Let Me Advise 05/29/10 by Merwin

C'mon Dude Step Up, Measure Up

Mr Man, was told by his prospective mate, Ms Woman, "But, I don't love you." Mr Man's reply was somewhat impressive. "You may not love me yet!". The declaration leveled at Ms Woman was romantically epic and intentionally targeted toward the romantic desires of Ms Woman.

It further suggested... a follow through, of stepping up to be grander than previously thought by the person who said, "But I don't love you."

This great effort by him of stepping up to the expected level of Ms Woman, must include a "gifted" assessment of the her character and what she desires in a commitment.

Ms Woman's character is that of a quality romantic; a Jane Austin-type personality who might have been thoroughly impressed by profound declarations in the immediate. However; if the declarations were ill conceived and not specifically targeted to the desire of Ms Woman's heart, accompanied by substantive proof in the foreseeable by and by, then the effort would certainly be doomed to failure.

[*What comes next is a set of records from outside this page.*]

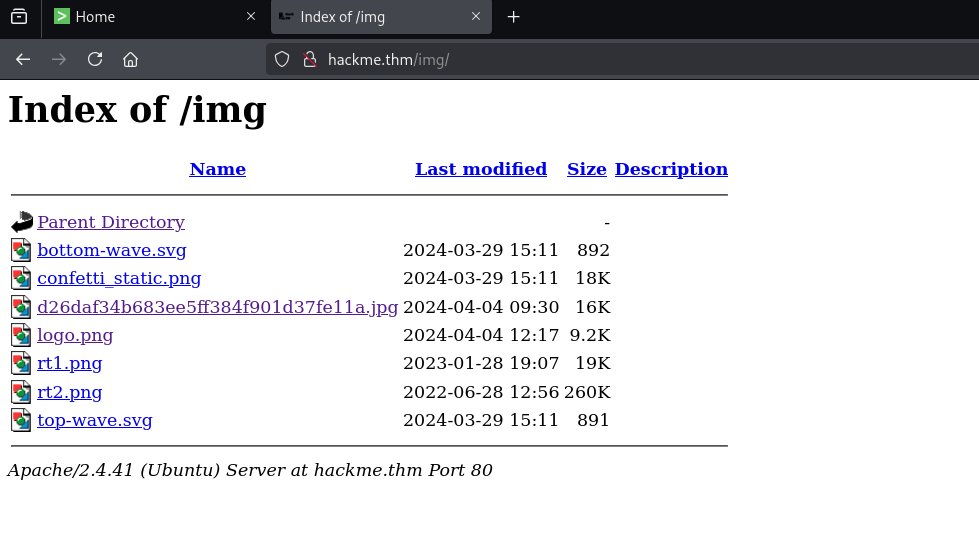Close the Index of /img tab
The image size is (979, 535).
(x=476, y=17)
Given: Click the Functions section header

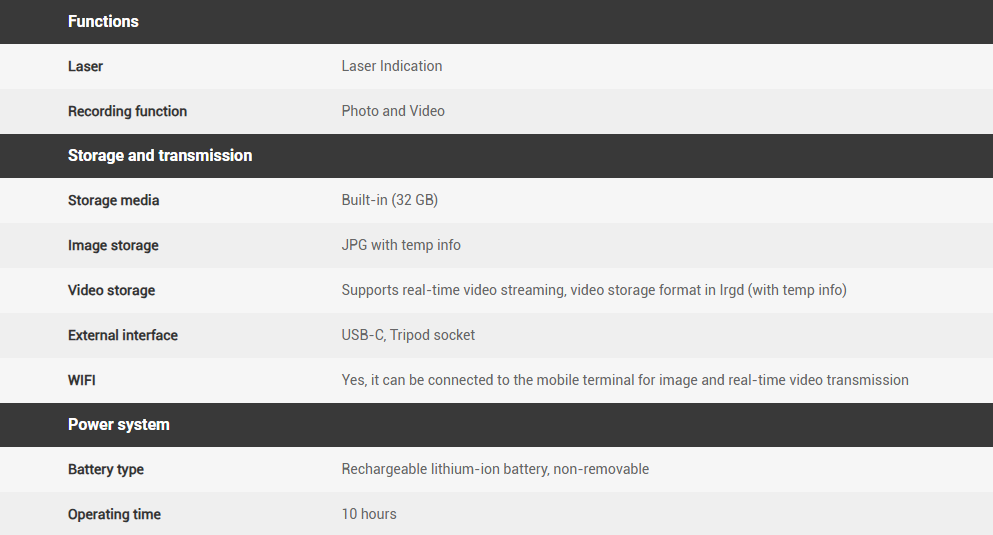Looking at the screenshot, I should tap(103, 21).

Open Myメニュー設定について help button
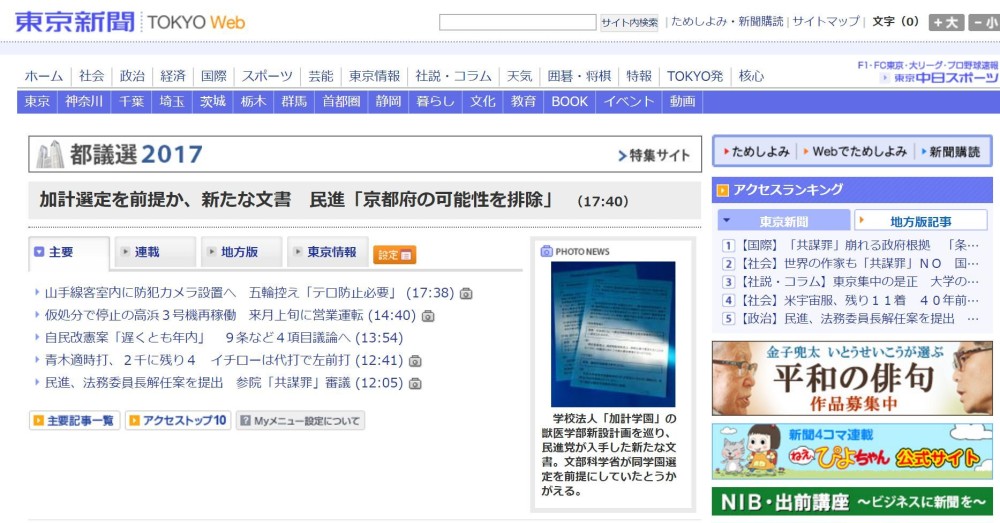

And, ultimately... It did fail. And, Mr Man's failure was compounded by an accusation of sorts. Mr Man stated to Ms Woman, "The type of person that you are looking for isn't 'real'..." And, "You need to tell those that encouraged you along these lines, that the person you're waiting for doesn't exist."

Obviously, Mr Man intended to manipulate Ms Woman into settling for him, or someone else of the like. Of course, it was all for Ms Woman's "own good".

On the one hand, I really like my friend. He is a very kind and overly-generous sort... financially speaking. In fact, generous to a fault. And, the fault? The very fact that Mr Man thought his generosity - his liberal finances - was what should and would win the heart of Ms Woman.

I love my friend... but my friend is being inane.

Mr Man could not appreciate the desire of Ms Woman's heart; an epic, stoic, committed, loving friendship, indeed, based upon generosity. One not of finance, but rather of the heart and predicated by the recognition of that which is ultimately important to her, and then do everything possible to provide it.

Seriously, anyone and everyone can appreciate financial security provided by a generous heart that has the means. However; there are those who can see, recognize, and want the "more".

It is a rare and romantically epic suitor, who can recognize the prize for exactly what it is and goes the distance to fulfill the requirements to win that treasure.

As I see it, my friend, Mr Man, failed on three major points:

1) His declaration, "You may not love me yet!" suggested that Mr Man was actually declaring, "I know what you want and I can provide it!"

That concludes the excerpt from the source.